The human immunodeficiency virus (HIV) infection and the acquired immunodeficiency syndrome (AIDS) are worldwide public health problems. The implementation of combined antiretroviral treatment, known by the abbrevaition HAART - highly active antiretroviral therapy, for the treatment of HIV/AIDS, made the remission of the HIV-1 virus possible for long periods, improving the quality of life of these individuals and promoting the fall in HIV virus-related complications and deaths.(1)
Notwithstanding, long-term antiretroviral drug-based treatments cause serious toxic effects. The incidence of acute pancreatitis (AP) may reach up to 40% of HIV-seropositive individuals a year, which is considerably higher than for the general population, that has an incidence of 2%.(2)

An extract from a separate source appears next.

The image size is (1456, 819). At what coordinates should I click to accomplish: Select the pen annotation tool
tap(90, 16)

Since the HIV is probably directly toxic to the pancreas, pancreatic involvement in patients with AIDS was a common finding in post-mortem studies in the pre-HAART era.(3-8) Chehter et al.(9) found atrophy of acinar cells in 60% of samples from 109 post-mortem pancreas, in addition to decrease in zymogen granules (52%) and nucleus changes (64%), the question remaining if these changes were caused by the HIV virus or by malnutrition, and if they were really capable of leading to pancreas dysfunction.
Moreover, Cappell and Marks(10) showed that 25% of HIV-seropositive patients submitted to abdominal ultrasound and 33% of those submitted to CT scans had pancreas abnormalities, including focal or diffuse enlargements of the organ, dilation of the pancreatic duct, pseudocyst and abscess.

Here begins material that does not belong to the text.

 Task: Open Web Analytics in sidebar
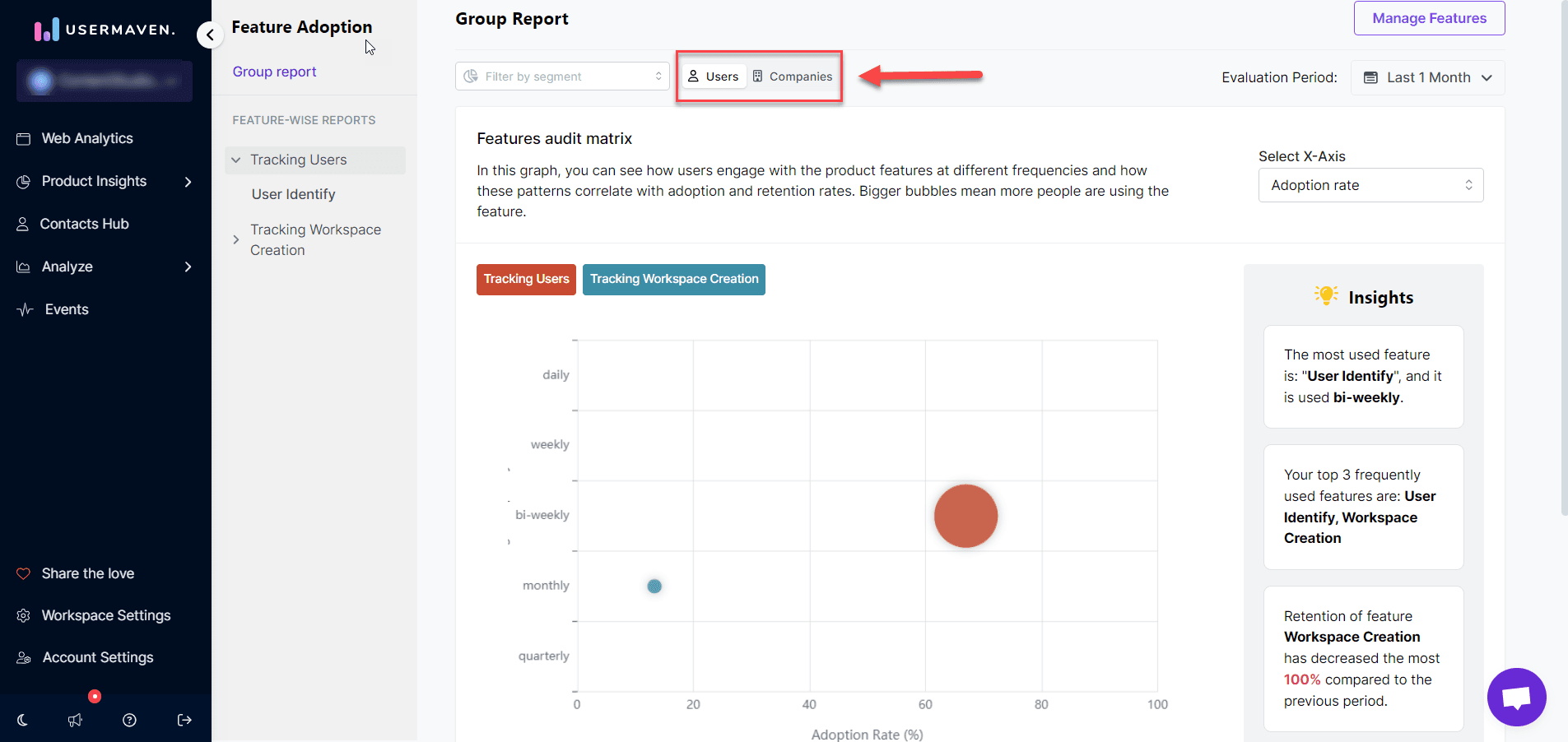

In the pre-HAART era, pentamidine and didanosine, drugs extensively used for AIDS patients, were associated with increased incidence of AP,(8,11-19) mainly when there was a previous episode of AP, prolonged treatment with high doses and severe immunocompromised conditions.(20) In the Cappell and Marks series,(10) among 18 patients with drug-related AP, pentamidine was responsible for 12 cases, followed by didanosine with 4, and sulfamethoxazole-trimethoprim with 2 cases. When compared to the control group, these patients were younger (mean age of 35.2 years versus 49.1 years) and, generally, men (77% versus 48%) and black individuals (77% versus 11%).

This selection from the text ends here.